Three County Officials Could Get Pay Hike
County Clerk, Treasurer and Register of Deeds could make six-figure salaries if board okays it.
Three elected officials in county government could see their salaries bumped up to six figures next year, provided the Milwaukee County Board approves and they win reelection.
Milwaukee County’s Department of Human Resources is seeking to increase the annual salary for the County Clerk, Register of Deeds, and the Treasurer to approximately $102,000. All three are constitutional officers, as they are positions enumerated in the state constitution.
The county clerk oversees and maintains county government records. The register of deeds maintains important public records and real estate instruments, processing thousands of records every year. The treasurer manages the daily cash flow of county government, overseeing the county’s accounts and fund balances and investing public funds.
All three offices currently collect a salary of approximately $91,483 annually. Compared to Dane County, and a few “comparable counties” in the Midwest, the pay for these positions is not keeping pace with the market, according to a Human Resources report.
The proposal amounts to an 11.5% raise for the three positions, an increase HR recognizes is “the highest percentage increase for constitutional officers in recent years.”
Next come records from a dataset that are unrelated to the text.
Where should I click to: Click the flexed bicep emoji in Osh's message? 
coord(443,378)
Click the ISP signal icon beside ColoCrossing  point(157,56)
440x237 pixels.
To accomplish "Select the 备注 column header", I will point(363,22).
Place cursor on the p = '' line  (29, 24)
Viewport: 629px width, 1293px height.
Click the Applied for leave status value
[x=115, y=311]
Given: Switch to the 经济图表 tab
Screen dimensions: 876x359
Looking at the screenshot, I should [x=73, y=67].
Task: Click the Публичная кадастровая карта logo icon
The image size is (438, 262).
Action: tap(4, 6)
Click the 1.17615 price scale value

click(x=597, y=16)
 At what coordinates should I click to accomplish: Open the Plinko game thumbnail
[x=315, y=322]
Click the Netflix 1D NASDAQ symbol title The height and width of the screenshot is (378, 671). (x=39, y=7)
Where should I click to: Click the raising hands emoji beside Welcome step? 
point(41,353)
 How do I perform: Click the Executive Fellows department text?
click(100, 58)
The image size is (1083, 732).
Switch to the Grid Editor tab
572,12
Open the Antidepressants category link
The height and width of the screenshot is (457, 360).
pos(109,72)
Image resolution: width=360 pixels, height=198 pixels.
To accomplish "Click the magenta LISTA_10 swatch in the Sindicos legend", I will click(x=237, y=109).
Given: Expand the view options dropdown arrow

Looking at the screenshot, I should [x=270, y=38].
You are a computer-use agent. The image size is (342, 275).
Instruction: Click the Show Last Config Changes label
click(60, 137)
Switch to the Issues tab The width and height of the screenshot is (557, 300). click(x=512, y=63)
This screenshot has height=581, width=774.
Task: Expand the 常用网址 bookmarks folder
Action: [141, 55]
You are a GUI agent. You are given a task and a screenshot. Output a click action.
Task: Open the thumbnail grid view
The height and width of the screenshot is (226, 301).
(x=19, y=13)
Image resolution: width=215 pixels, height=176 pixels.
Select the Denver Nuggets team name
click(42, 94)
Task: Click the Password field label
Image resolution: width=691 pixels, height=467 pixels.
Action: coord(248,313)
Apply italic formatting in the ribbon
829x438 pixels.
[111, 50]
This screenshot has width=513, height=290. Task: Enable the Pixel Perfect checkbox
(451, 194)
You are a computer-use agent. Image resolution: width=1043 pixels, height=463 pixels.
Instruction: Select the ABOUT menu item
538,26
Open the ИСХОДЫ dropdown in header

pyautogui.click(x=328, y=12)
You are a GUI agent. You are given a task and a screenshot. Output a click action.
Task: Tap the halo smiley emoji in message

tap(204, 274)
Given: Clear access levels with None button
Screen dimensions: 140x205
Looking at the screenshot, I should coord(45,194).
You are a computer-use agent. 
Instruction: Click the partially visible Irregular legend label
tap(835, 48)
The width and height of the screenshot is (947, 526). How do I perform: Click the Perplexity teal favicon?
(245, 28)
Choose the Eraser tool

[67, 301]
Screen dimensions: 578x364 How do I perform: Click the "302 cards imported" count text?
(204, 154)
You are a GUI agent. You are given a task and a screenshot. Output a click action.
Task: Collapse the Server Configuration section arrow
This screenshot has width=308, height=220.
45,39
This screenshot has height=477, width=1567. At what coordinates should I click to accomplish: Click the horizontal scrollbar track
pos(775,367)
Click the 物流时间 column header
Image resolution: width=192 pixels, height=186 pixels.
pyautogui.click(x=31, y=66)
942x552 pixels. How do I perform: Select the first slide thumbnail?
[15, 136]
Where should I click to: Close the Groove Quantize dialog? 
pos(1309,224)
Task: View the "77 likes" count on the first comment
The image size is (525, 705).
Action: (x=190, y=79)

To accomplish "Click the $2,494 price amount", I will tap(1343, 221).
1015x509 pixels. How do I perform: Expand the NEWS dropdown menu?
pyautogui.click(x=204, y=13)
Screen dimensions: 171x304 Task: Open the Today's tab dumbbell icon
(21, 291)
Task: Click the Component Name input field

These three offices received a $3,518 salary increase in 2020. At the time, HR also proposed a raise for County Executive, Sheriff and Clerk of Circuit Court. But the Milwaukee County Board of Supervisors stripped those salary increases out of the funding legislation.
If the county board approves the new raises, they will take effect in 2025 after the fall election, when all three offices will be on the ballot.
Of the three incumbents — County Clerk George Christenson, Register of Deeds Israel Ramón and Treasurer David Cullen — only Cullen faces an opponent that has publicly announced a campaign. Cullen will be challenged by Ted Chisholm, the son of District Attorney John Chisholm and until recently a senior staffer in the Clerk of Court’s office, who has announced his candidacy for the office.
In determining whether or not the positions should receive a raise, human resources conducted a market analysis, it reported. In Dane County, the closes salaries out of the three is for treasurer, and Dane County still pays its treasurer more than $24,000 more than Milwaukee County. Though, Milwaukee County does pay these officers more than their counterparts in Racine, Waukesha and Brown Counties.
Some midwestern counties of similar size pay these officers as much as $170,000, according to the Human Resources report. This would make these officers among the highest paid in county government for both elected and un-elected officials.
The highest paid constitutional officer in Milwaukee County is Sheriff Denita Ball, who earns a salary of $137,581 annually.
Constitutional officers often have to hire employees with highly specialized skills and certifications, at times leading to situations where their directly reporting employees are earning a larger salary than they are, according to HR. Though, this is not uncommon across counties in the state.